[Records from a dataset]
☆ ☆ ☆

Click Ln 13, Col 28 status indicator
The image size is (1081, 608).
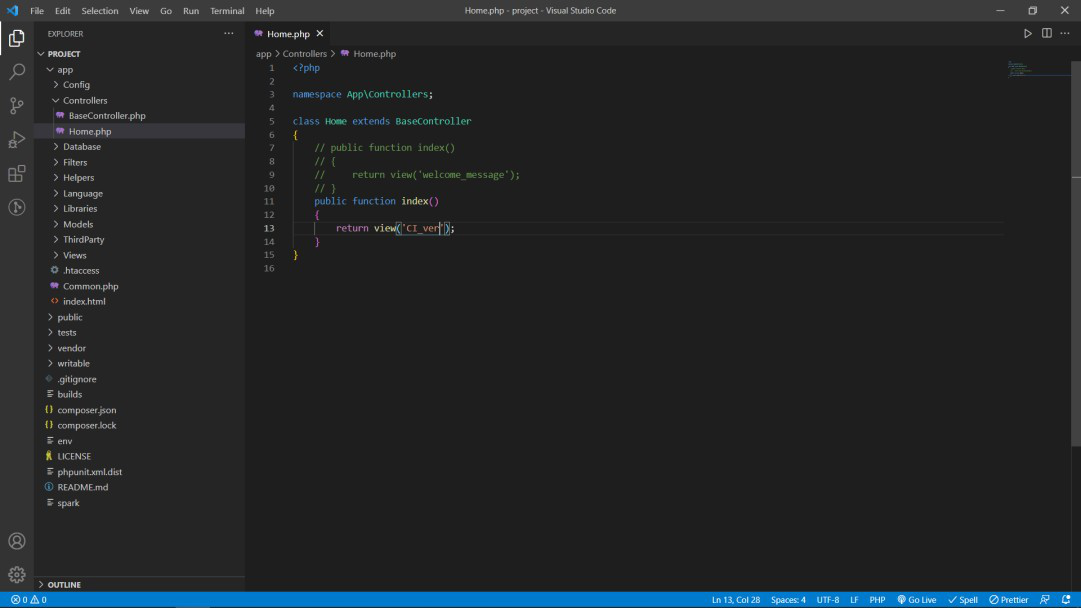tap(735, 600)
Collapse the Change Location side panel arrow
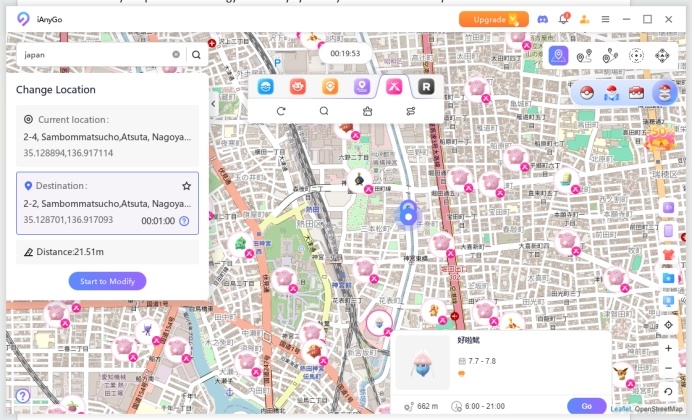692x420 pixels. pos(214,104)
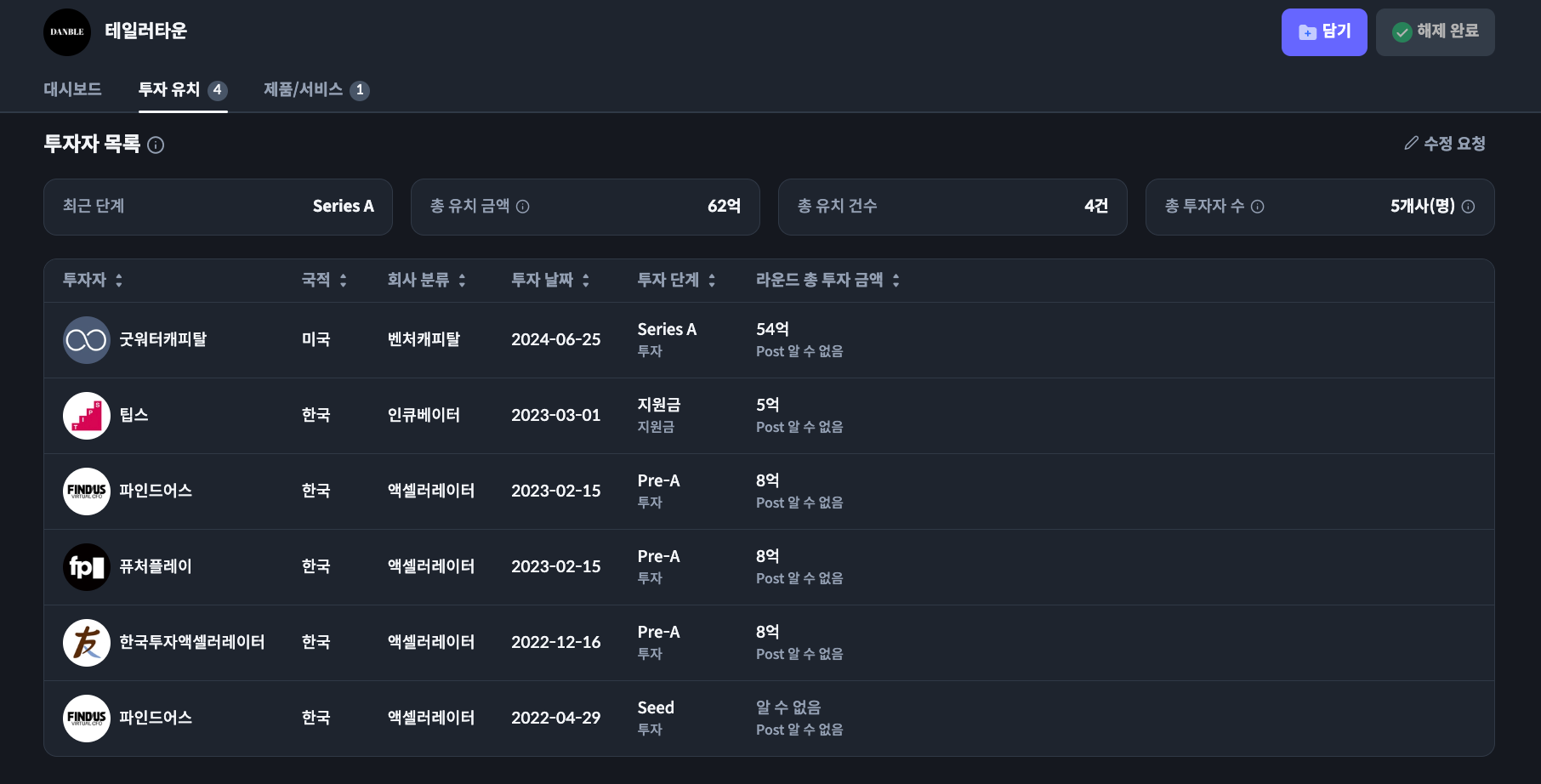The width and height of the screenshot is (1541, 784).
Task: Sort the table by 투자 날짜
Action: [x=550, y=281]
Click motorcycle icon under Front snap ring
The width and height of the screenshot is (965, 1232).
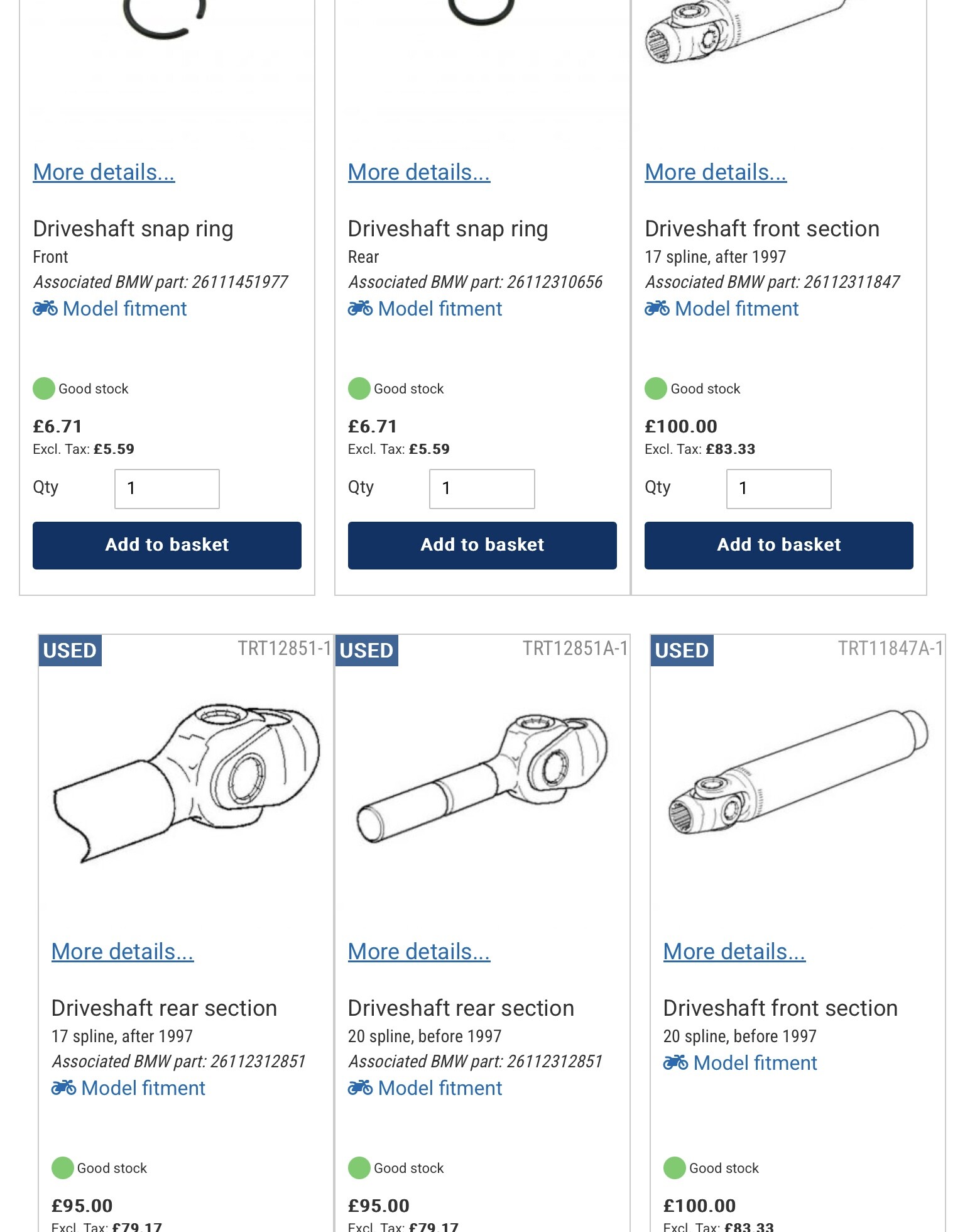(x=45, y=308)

☆ ☆ ☆

▶ **PROBLEM DETAILS**
The records above must be returned exactly, with each picture omitted.

▶ **OUTPUT FOR THIS EXERCISE**
Click Ln 13, Col 28 status indicator
The image size is (1081, 608).
tap(735, 600)
Collapse the Change Location side panel arrow
692x420 pixels. pos(214,104)
The width and height of the screenshot is (1541, 784).
Task: Sort the table by 투자 날짜
Action: [x=550, y=281]
Click motorcycle icon under Front snap ring
The width and height of the screenshot is (965, 1232).
(x=45, y=308)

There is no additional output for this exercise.